WORTH A LOOK?: **
WHERE: Old Vic
WHEN: 30/4, press night 1/5 runs to 16/6/18
We groaned when Rhys Ifans was cast in the lead here because he had been so unexpectedly right as Scrooge in this venue’s production of A Christmas Carol that we weren’t sure we wanted to see him quite so soon in something else.
- Read on for reasons including why Mood Music must be a nightmare to learn and perform
Ifans withdrew however and is replaced by Ben Chaplin (pictured above) as Bernard an ageing record producer who is rowing with young star Cat (Seána Kerslake is by far the best thing about this) over a writing credit for their collaboration.
Writer Joe Penhall (Blue/Orange, Sunny Afternoon and TV’s Mindhunter) gives us a masterclass of technical writing with conversations by our protagonists with their lawyers and psychotherapists interweaving.

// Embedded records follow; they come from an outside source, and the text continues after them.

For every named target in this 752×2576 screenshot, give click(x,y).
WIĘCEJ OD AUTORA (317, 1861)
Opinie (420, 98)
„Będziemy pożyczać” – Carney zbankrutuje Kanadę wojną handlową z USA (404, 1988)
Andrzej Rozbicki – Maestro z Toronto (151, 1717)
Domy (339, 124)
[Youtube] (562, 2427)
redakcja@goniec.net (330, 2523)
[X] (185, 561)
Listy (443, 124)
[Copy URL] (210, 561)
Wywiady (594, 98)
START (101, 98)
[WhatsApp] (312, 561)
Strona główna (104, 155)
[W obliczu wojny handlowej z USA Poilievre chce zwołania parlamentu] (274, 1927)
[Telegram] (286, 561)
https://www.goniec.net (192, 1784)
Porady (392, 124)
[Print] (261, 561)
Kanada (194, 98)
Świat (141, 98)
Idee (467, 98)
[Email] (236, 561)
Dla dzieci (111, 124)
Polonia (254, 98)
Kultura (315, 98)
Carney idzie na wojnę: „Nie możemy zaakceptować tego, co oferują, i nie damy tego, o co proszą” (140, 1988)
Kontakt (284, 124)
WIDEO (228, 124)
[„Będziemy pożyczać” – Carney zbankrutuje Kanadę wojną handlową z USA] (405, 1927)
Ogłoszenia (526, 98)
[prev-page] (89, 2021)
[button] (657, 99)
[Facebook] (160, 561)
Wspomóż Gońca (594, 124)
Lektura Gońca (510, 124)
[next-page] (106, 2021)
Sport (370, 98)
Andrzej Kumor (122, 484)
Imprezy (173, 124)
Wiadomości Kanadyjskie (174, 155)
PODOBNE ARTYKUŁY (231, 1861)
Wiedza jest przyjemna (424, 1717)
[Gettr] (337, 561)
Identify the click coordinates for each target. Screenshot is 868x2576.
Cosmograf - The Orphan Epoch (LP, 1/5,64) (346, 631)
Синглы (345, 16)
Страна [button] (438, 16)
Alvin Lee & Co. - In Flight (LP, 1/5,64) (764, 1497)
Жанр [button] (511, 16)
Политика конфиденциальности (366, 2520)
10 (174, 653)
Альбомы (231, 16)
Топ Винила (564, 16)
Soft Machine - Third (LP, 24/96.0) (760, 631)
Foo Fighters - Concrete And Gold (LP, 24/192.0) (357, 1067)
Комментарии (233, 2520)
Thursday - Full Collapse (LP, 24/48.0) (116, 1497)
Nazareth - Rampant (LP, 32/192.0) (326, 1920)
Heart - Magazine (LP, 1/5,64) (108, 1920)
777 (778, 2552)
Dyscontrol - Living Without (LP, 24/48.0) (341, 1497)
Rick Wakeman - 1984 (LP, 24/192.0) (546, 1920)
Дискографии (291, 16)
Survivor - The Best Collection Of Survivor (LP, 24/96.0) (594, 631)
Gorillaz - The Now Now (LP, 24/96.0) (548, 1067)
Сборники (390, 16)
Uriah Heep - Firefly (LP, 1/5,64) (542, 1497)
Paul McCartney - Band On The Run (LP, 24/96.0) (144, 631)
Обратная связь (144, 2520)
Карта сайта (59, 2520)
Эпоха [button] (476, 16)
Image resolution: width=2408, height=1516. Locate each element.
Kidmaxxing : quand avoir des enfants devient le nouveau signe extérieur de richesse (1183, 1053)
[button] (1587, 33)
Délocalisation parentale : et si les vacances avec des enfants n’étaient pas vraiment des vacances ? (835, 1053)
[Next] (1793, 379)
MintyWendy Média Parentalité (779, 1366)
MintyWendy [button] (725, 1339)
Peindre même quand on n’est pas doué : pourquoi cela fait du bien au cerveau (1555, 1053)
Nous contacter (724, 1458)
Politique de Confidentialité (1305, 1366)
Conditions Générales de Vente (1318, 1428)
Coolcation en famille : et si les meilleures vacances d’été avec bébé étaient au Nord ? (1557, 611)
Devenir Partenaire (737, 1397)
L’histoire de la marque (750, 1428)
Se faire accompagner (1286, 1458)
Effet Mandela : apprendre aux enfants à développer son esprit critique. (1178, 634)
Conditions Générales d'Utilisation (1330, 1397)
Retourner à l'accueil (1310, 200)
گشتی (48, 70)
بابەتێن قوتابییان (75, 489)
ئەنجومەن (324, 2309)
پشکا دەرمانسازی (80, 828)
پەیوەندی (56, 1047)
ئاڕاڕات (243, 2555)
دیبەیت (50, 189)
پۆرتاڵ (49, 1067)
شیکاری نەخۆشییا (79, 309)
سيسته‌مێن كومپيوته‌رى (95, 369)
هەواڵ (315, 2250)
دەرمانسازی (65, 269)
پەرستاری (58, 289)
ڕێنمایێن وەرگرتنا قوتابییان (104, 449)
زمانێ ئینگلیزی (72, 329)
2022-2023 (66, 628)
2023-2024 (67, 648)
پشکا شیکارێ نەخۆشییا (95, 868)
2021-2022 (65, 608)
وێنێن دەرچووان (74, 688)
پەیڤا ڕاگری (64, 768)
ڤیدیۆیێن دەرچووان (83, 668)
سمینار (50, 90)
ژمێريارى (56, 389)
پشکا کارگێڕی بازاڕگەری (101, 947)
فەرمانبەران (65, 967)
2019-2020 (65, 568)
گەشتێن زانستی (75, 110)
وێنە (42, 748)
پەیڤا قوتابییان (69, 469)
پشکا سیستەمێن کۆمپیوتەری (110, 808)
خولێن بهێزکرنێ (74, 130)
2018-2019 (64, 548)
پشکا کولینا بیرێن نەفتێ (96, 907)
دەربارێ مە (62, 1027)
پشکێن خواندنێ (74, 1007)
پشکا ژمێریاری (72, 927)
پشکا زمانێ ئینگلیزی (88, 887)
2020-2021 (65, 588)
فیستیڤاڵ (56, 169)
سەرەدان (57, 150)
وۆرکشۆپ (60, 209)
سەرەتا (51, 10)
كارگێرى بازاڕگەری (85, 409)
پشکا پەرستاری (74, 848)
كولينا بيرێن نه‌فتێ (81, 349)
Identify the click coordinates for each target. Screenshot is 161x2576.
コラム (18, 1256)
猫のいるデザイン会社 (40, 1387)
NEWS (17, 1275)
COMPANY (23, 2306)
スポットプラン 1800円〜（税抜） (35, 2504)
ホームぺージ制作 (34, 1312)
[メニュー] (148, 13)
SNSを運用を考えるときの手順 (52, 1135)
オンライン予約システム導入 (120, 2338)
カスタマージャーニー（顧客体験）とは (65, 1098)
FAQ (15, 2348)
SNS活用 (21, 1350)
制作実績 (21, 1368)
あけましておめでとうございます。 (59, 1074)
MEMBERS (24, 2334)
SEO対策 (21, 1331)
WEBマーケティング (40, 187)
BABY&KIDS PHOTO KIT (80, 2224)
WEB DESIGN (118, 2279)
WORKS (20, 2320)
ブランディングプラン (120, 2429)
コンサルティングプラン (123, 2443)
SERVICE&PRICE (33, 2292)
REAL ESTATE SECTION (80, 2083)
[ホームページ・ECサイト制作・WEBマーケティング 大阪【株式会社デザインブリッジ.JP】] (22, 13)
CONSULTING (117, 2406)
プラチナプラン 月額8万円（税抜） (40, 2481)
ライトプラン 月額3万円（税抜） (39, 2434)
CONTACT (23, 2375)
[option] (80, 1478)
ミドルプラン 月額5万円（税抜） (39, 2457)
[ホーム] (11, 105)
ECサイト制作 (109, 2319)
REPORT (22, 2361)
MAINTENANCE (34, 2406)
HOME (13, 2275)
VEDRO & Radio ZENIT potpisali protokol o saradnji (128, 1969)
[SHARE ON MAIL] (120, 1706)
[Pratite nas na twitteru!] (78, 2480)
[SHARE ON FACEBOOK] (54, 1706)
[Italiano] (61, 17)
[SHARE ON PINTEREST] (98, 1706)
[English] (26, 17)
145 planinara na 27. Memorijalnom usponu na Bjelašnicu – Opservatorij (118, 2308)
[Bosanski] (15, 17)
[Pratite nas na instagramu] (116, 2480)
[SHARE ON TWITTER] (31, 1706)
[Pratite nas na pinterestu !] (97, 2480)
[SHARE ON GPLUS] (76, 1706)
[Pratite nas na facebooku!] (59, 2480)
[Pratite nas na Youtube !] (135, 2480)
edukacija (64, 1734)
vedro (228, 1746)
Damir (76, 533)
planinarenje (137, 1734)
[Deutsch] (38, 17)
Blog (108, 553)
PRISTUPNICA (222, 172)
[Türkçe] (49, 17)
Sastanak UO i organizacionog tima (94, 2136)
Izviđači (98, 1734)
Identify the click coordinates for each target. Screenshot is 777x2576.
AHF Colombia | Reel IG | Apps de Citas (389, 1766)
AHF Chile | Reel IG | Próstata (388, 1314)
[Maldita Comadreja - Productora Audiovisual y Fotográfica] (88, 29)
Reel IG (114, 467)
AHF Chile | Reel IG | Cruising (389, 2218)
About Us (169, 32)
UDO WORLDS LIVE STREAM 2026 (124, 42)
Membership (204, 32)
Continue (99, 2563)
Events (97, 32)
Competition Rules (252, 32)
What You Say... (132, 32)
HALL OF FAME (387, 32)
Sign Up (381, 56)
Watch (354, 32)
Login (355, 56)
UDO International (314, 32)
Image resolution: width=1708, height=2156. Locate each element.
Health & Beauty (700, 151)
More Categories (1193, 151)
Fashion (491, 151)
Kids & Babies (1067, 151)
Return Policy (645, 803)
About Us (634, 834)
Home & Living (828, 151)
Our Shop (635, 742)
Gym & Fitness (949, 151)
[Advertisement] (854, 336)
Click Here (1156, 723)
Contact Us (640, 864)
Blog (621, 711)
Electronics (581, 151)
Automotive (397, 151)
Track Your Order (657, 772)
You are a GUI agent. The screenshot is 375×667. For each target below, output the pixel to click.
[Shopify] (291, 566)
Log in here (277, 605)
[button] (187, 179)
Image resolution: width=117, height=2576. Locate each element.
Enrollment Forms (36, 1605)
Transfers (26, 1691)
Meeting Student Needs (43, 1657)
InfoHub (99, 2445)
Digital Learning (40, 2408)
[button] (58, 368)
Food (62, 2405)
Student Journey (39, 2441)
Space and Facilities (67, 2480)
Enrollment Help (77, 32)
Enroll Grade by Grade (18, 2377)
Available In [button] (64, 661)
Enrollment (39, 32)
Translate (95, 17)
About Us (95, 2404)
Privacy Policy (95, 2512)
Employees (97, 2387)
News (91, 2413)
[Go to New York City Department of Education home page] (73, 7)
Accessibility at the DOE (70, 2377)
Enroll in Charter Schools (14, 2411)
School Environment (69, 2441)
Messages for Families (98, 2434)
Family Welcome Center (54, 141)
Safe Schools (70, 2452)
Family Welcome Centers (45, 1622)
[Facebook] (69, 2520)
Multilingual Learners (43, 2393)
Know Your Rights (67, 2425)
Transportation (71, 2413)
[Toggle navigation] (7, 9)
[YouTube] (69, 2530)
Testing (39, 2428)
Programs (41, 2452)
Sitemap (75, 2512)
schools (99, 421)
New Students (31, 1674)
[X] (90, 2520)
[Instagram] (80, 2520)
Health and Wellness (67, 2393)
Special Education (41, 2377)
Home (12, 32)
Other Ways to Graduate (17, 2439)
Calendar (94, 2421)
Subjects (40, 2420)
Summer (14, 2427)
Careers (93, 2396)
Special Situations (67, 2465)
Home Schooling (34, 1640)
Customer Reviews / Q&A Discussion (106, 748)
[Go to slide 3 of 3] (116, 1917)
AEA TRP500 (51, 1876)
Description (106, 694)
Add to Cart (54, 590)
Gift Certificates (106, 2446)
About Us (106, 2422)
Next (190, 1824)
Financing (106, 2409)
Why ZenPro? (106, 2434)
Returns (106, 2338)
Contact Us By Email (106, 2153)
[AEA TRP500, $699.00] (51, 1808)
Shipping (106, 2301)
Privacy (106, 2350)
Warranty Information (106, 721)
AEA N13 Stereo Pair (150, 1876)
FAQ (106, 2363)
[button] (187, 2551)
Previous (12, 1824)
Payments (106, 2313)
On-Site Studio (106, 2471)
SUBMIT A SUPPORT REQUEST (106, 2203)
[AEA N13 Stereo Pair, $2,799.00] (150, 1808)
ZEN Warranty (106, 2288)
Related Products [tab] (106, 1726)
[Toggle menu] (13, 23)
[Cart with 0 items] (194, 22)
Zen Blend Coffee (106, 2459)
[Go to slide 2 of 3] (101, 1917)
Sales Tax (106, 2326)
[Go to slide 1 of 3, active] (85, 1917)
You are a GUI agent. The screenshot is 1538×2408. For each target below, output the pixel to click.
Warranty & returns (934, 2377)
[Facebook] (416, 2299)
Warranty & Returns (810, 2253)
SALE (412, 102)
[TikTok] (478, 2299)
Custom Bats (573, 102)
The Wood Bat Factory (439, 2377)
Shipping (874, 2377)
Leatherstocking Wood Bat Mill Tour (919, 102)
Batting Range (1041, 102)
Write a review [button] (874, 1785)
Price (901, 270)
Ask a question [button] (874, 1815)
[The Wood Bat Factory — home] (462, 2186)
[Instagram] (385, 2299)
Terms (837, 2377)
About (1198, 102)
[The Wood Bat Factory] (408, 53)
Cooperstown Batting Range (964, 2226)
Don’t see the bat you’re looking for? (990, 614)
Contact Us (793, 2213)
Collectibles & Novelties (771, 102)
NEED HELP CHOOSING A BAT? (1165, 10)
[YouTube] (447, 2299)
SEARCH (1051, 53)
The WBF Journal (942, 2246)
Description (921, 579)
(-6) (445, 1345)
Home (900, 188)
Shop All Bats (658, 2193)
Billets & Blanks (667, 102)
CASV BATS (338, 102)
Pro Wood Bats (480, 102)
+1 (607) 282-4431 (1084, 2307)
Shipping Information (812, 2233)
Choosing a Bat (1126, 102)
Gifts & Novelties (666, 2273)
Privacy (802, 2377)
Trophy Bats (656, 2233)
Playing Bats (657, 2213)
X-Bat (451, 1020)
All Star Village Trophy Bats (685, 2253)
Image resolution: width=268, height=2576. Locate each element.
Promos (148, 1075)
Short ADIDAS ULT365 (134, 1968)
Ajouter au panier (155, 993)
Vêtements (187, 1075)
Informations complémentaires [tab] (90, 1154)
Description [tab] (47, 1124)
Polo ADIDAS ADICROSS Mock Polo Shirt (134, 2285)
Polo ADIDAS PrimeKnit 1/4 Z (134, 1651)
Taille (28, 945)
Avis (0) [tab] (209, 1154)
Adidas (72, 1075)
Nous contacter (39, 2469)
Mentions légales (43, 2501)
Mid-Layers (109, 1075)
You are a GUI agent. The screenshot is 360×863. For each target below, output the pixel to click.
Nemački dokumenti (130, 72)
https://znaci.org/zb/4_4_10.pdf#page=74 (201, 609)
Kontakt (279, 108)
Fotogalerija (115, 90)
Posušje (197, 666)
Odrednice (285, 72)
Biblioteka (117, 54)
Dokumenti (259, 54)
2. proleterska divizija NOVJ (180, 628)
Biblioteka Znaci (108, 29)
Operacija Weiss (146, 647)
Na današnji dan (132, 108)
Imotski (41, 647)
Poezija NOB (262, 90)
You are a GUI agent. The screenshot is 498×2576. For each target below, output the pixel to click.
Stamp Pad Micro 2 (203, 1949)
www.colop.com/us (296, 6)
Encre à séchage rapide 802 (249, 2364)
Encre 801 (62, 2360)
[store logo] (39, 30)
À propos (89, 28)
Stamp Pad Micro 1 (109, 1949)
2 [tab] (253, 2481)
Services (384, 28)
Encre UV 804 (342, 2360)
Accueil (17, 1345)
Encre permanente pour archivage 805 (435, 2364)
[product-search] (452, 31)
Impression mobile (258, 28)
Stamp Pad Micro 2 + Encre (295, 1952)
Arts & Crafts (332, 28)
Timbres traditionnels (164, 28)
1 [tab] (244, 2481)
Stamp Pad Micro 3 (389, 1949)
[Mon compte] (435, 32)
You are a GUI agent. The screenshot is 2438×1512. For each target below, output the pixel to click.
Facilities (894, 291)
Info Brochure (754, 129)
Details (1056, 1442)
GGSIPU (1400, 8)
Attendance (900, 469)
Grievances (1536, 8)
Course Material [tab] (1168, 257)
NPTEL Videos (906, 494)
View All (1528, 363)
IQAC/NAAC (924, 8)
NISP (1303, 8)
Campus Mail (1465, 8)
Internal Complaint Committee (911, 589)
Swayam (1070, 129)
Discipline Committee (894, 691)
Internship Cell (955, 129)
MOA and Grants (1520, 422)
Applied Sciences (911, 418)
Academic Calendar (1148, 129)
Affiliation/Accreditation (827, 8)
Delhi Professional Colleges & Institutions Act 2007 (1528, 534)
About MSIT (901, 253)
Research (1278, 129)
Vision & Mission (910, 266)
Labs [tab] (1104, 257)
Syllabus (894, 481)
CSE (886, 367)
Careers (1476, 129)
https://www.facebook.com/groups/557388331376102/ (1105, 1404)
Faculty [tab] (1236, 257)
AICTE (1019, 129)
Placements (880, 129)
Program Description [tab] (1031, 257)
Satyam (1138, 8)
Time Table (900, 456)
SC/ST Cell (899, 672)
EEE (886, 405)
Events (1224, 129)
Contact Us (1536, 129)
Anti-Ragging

It must have been a nightmare to learn but what we are presented with at this preview are a series of interlocking conversations, that sometimes run simultaneously but never over each other, which have the beauty of music about them.
Penhall is a former journalist, including a spell writing about music, and certainly has an ear for interesting dialogue as well as the ability to burrow within his subject matter and enable his audience to get to its heart.
The story about a powerful man abusing his relationship with a trusting and talented younger woman is an interesting one for this venue to tell as it comes to terms with revelations about its former Artistic Director Kevin Spacey. The #TimesUp movement will also find much to chew on here as it will with The Writer currently playing at the Almeida.
However, we’re all about the music and Mood Music has curiously little of it. Instead its focus on the legal aspects of the music industry left us a little cold with only the timeliness of the debate and technical prowess of the writing to admire.